== Supplied passage ==

— Begin —

# First BD stingray nov update add super red n wide bar silver dollars



## lamsimon (Jul 3, 2010)

this is my first black diamond stingray, got him last night at around 8inches, started eat the next day 

i wanted to say thanks to mike from exotic aquaria for bring in this beauthiful BD ray

added a couple of picture of my other rays

the dark colour is a male, the other is a female both are hybrids. i also got them from mike over half a year go


































*NOV 2012 update *

added my vfsr arowana had him for 9 months now and some of my wide black bar silver dollars


----------



## target (Apr 21, 2010)

Very nice. Rays like that always make me want to start a ray tank


----------



## skrick (Apr 25, 2010)

Wow Very nice Congrats...... it just gets better from here !!!!!!!!!


----------



## lamsimon (Jul 3, 2010)

thanks can't wait until they my rays get bigger so they can breed


----------



## bonsai dave (Apr 21, 2010)

Looking good Simon . How is your aro doing ? How come you have not posted any pictures of it?


----------



## m_class2g (Apr 21, 2010)

looking good simon. he's going to be a spectacular ray in the future. i hope to see future updates of this bd!

im glad the hybrids are doing great as well!


----------



## jay_leask (Apr 22, 2010)

cool rays


----------



## dino (Aug 29, 2011)

nice fish i like the collection


----------



## Ktowncichlids (Apr 23, 2010)

Super nice pattern on that BD.


----------



## dinherz (Aug 30, 2010)

Nice looking Ray!


----------



## stratos (Apr 21, 2010)

You have some nice rays Simon.


----------



## lamsimon (Jul 3, 2010)

bonsai dave said:


> Looking good Simon . How is your aro doing ? How come you have not posted any pictures of it?


thanks yah i should post some pics of my aro got alittle lazy lol


----------



## lamsimon (Jul 3, 2010)

thats eveybody that posted, the bd is eatting more and more each day


----------



## stingraylord (Jun 18, 2010)

I like the rim spotting on that BD.

— End —

== Source material ==
— Begin —

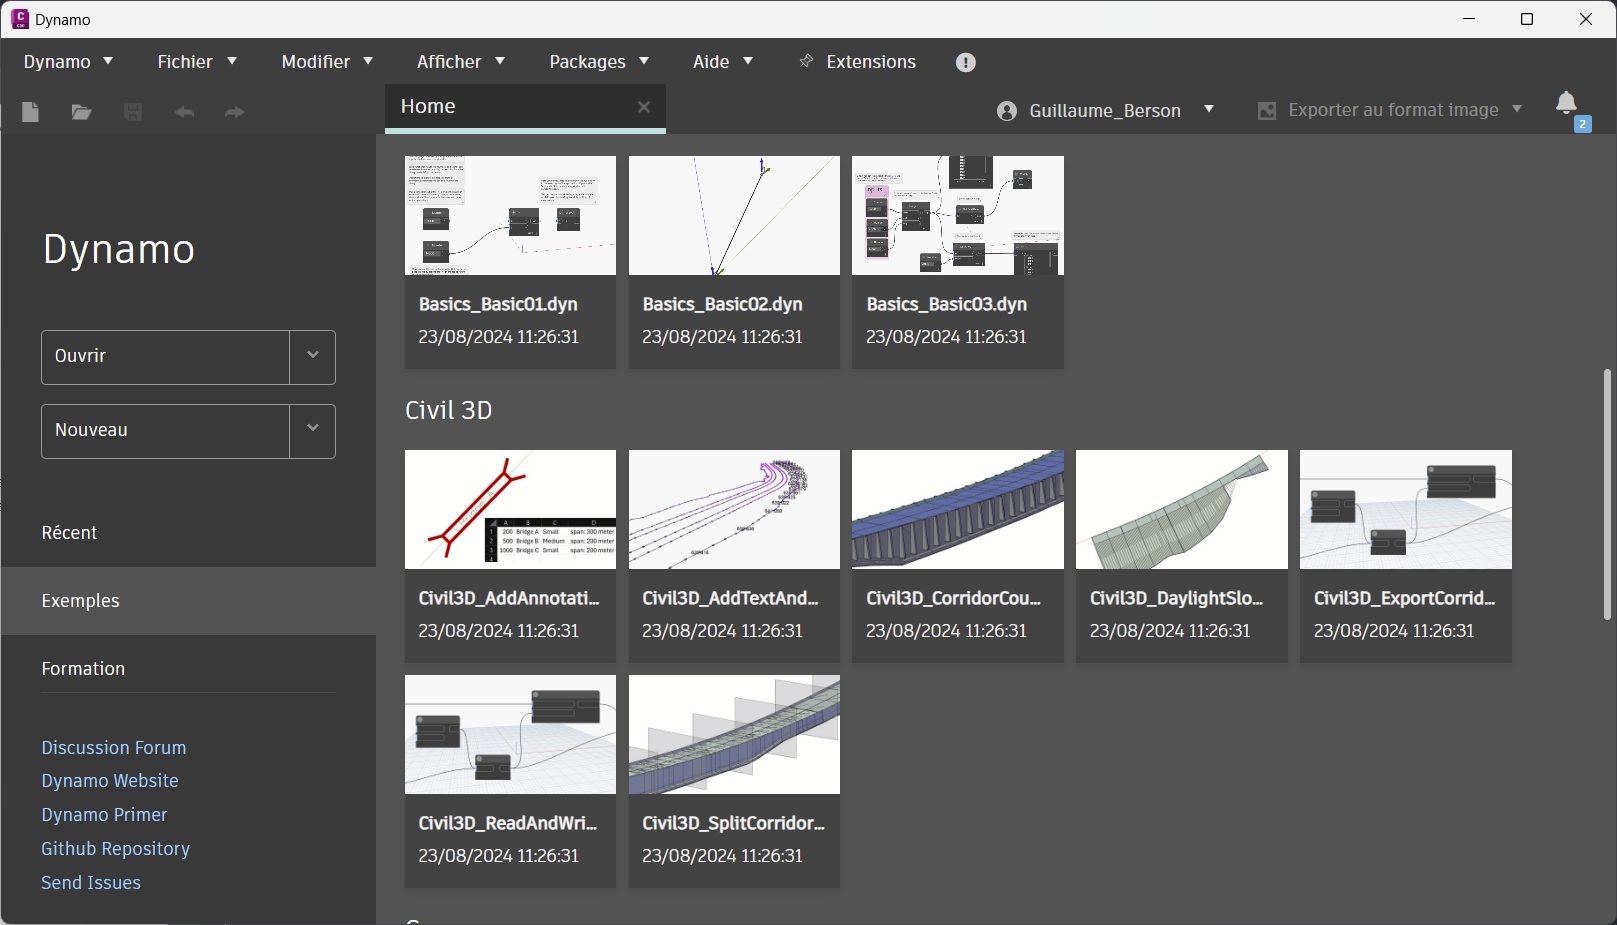Open the Packages menu
The image size is (1617, 925).
coord(598,62)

— End —

== Problem set ==
• a. Answer these questions using the stingray forum thread:
(i) About how long was the black diamond stingray when the first poster got it?
(ii) Which of the two hybrid rays is the male?
(iii) According to the Nov 2012 update, how long had the poster had the vfsr arowana?
• b. Copy word for word everything in the stingray forum thread from "Very nice. Rays" down to "from here !!!!!!!!!".
• c. Carry on the stingray forum thread from the point where it stops.

== In response ==
• a.
(i) Around 8 inches.
(ii) The dark-colored one.
(iii) 9 months.

• b.
Very nice. Rays like that always make me want to start a ray tank


----------



## skrick (Apr 25, 2010)

Wow Very nice Congrats...... it just gets better from here !!!!!!!!!

• c.
----------



## m_class2g (Apr 21, 2010)

stingraylord said:


> I like the rim spotting on that BD.


told you simon!!! lol.


----------



## dino (Aug 29, 2011)

is there an update on your b.d. still kickin it?


----------



## m_class2g (Apr 21, 2010)

Simon still has the BD. I was talking to him the other day and he told me the BD has grown to around 9-10 inch disc. David, Honda has a few BDs himself! He should share some pics!!!


----------



## dino (Aug 29, 2011)

One day ill be in the black ray club


----------



## waterbox (Nov 26, 2011)

*Personally, I'm a little disappointed by these photos*

I thought "BD" referred to birthday.

I was kind of hoping to see him wearing one of those little party hats.


----------



## MEDHBSI (Sep 4, 2011)

waterbox said:


> I thought "BD" referred to birthday.
> 
> I was kind of hoping to see him wearing one of those little party hats.


HAHAHA I actually laughed out loud


----------



## hondas3000 (Apr 22, 2010)

dino said:


> One day ill be in the black ray club


if you can wait for 2 years I will breed some for you


----------



## lamsimon (Jul 3, 2010)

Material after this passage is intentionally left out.